Kwasi Kwarteng is being warned that his decision to stick to 2021 spending allocations – despite prices now rising by 10 per cent – spells bad news “for stretched public services”.

The chancellor sparked fresh fears when he confirmed he has rejected pleas to reopen the settlement, saying it was vital to “stick within the envelope of the CSR [the Comprehensive Spending Review]”.

The respected Institute for Fiscal Studies (IFS) has already warned an extra £18bn was needed next year to restore “the real-terms generosity intended” when the allocations were made.

Now it has calculated the pain ahead for key services such as health and social care (£7.5bn), education (£3.4bn), the home office (£0.7bn), justice (£1.4bn) and defence (£1.4bn).

“That will pose obvious challenges for stretched public services,” Ben Zaranko, a senior research economist at the IFS, told The Independent.

The warning came as the local government minister insisted there is “fat to be trimmed” from town hall budgets, despite hundreds of billions of cuts during the decade of austerity.

“To be fair, the spending review provided a generous settlement [for councils]. So there is fat to be trimmed,” Paul Scully told the Local Government Chronicle.

He added: “I know that is a moral dilemma, but I think there is fat to be trimmed in all areas. It’s a case of moving things around a bit. There are a number of councils who have a Covid overspend.”

Departmental allocations were made when inflation was forecast to peak at 4 per cent next year. It is now expected to rise to 11 per cent in the autumn, remaining at a similar level through most of 2023.

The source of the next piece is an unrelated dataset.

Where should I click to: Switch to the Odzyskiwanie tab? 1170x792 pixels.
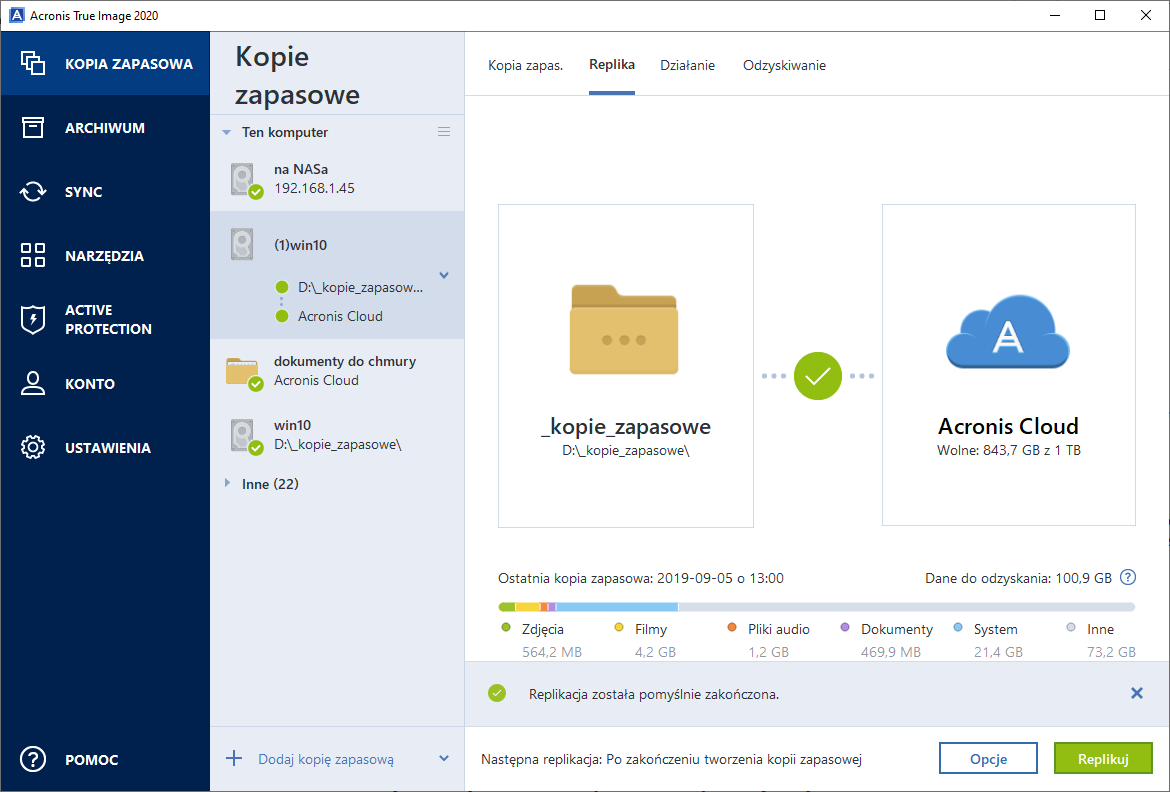click(x=784, y=66)
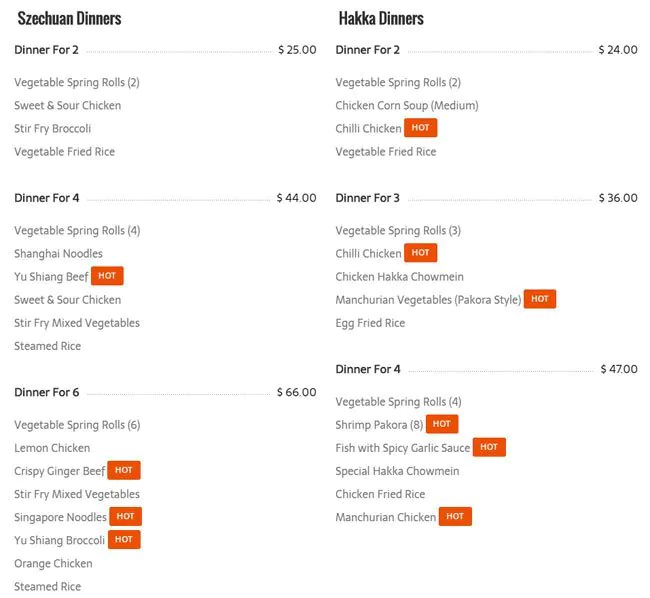Click HOT badge beside Manchurian Vegetables (Pakora Style)

click(x=539, y=299)
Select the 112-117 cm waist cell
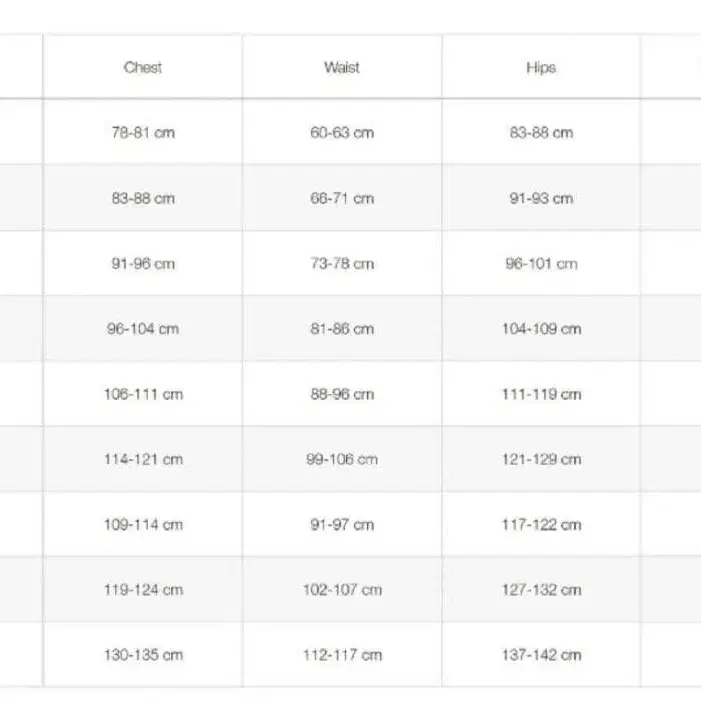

There is already growing alarm over the record NHS patient backlog, existing cuts to school spending, the crisis in social care and massive delays in the justice system.

Mr Zaranko added: “Higher inflation makes the government’s plans for public service spending less generous than they were originally intended to be.

“Next year, overall departmental funding will be about £18bn lower in real, inflation-adjusted terms than under the government’s original plans.

“That’s how much the chancellor would need to top up his plans by to compensate. If, as seems likely, no such funding is forthcoming, departments will have to absorb these cost pressures from within existing budgets.”

Tulip Siddiq, a Labour treasury spokesperson, said: “Public services are already struggling after 12 years of low growth and austerity under the Tories.

“They should be looking instead to not just reverse their budget but their whole discredited trickle-down economic strategy.”